**Your task:** Please print the rows below unchanged, starting at the line that contains "February 2024 (240, 645)" and stopping after the line that contains "September 2024 (242, 568)".

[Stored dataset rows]
::::

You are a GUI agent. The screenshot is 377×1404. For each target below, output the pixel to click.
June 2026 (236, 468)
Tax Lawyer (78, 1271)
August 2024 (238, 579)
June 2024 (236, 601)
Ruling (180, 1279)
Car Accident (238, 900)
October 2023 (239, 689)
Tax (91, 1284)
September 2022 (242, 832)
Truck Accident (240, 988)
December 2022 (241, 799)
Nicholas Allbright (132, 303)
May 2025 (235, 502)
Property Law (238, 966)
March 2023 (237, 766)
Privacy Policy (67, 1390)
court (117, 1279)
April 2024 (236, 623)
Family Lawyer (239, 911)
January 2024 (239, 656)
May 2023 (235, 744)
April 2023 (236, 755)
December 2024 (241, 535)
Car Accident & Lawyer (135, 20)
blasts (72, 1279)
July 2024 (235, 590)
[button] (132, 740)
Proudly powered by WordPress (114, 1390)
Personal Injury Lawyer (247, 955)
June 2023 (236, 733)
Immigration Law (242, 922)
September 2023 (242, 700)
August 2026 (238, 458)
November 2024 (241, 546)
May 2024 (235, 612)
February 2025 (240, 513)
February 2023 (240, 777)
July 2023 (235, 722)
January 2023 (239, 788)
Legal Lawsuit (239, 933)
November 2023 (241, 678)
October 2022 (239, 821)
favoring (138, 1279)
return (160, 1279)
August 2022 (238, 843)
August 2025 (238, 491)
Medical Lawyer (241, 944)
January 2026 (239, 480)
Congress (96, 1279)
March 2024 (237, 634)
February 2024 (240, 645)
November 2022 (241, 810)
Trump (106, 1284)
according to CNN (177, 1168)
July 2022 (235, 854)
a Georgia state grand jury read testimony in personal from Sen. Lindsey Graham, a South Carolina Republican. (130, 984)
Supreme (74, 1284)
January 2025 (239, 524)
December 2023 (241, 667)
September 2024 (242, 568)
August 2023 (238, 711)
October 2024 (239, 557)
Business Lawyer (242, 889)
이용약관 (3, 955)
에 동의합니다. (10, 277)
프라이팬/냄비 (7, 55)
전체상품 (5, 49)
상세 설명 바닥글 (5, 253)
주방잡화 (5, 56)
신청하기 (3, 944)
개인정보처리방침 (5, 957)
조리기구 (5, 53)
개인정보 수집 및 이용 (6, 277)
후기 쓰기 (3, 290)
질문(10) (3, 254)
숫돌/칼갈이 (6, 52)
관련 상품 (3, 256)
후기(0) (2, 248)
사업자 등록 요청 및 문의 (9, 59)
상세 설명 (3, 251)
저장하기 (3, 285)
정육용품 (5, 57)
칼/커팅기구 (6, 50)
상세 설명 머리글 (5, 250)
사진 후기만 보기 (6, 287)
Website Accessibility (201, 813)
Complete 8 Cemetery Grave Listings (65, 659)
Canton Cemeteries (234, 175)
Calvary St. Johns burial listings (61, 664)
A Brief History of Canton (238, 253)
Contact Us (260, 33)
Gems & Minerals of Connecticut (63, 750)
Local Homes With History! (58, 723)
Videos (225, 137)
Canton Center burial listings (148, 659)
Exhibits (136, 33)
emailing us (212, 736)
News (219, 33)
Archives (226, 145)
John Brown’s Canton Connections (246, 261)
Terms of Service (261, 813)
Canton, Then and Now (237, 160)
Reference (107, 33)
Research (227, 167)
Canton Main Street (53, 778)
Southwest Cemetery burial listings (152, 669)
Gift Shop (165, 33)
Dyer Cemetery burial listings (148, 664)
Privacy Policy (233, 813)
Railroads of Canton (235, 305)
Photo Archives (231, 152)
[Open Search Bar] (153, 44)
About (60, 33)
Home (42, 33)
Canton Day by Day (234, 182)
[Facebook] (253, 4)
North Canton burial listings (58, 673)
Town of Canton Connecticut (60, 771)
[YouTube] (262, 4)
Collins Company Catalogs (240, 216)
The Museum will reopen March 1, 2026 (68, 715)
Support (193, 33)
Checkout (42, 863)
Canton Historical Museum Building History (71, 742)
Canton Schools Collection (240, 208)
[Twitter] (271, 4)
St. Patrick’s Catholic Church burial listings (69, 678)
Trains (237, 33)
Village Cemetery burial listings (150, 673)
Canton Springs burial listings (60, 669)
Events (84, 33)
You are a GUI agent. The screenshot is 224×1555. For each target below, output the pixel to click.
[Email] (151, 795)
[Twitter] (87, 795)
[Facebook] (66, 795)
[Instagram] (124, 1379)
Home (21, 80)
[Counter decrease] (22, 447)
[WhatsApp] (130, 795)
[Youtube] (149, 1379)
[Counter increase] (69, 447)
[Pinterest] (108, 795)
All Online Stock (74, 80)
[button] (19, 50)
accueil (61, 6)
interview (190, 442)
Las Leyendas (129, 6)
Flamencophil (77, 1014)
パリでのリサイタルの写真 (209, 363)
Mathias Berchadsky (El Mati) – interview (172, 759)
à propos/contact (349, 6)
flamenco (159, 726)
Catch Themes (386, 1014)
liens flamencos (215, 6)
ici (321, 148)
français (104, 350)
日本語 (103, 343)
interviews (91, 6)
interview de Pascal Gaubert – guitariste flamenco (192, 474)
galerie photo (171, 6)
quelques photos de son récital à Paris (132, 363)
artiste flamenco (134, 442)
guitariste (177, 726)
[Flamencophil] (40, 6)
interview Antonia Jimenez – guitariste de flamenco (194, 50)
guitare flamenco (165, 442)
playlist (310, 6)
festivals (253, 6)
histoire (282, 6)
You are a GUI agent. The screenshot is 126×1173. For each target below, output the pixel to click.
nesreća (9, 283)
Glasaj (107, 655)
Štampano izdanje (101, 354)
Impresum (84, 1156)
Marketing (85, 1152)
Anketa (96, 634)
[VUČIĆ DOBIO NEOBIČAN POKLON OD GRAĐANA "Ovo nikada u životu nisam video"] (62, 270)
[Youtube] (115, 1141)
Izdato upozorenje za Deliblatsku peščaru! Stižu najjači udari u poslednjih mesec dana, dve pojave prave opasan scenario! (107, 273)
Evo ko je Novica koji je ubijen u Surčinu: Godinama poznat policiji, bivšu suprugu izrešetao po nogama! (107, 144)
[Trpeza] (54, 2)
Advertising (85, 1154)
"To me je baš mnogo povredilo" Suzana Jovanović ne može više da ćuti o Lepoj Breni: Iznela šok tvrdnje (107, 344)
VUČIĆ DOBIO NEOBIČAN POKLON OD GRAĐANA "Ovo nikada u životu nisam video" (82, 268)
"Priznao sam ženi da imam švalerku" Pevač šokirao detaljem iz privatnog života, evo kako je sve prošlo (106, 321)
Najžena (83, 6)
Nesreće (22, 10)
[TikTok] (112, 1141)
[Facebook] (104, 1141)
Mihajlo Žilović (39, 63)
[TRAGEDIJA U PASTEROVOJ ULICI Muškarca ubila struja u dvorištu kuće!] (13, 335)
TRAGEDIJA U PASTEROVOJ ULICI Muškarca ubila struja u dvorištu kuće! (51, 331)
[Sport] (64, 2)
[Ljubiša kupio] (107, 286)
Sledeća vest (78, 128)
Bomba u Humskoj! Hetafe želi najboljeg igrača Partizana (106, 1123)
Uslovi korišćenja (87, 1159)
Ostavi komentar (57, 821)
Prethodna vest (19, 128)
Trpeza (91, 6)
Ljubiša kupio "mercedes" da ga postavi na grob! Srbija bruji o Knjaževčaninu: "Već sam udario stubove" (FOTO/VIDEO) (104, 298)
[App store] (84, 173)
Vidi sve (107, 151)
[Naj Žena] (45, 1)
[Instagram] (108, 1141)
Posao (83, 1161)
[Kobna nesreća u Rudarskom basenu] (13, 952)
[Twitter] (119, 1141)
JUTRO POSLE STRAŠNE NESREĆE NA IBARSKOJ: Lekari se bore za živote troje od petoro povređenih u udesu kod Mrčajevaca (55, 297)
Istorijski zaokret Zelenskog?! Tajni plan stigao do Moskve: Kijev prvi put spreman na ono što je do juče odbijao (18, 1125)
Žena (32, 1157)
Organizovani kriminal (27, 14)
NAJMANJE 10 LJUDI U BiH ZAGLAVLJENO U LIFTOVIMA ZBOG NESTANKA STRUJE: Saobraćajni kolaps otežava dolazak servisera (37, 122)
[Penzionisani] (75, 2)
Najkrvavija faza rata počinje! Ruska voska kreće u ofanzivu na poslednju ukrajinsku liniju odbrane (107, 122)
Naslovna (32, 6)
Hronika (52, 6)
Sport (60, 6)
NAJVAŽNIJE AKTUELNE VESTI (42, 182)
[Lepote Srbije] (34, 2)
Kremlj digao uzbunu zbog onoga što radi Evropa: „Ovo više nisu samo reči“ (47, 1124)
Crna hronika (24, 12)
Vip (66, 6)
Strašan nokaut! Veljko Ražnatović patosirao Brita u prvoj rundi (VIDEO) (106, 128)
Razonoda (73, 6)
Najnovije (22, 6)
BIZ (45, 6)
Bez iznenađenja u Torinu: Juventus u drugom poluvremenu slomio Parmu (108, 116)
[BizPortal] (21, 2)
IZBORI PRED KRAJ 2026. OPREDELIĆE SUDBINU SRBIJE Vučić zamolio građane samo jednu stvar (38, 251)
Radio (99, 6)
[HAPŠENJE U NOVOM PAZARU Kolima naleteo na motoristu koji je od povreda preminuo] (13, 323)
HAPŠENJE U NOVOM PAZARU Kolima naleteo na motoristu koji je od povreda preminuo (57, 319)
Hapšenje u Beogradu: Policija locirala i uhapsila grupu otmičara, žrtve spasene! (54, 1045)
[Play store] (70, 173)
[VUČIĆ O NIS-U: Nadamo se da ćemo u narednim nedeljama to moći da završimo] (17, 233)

::::

**Task solution:**
February 2024 (240, 645)
November 2022 (241, 810)
Trump (106, 1284)
according to CNN (177, 1168)
July 2022 (235, 854)
a Georgia state grand jury read testimony in personal from Sen. Lindsey Graham, a South Carolina Republican. (130, 984)
Supreme (74, 1284)
January 2025 (239, 524)
December 2023 (241, 667)
September 2024 (242, 568)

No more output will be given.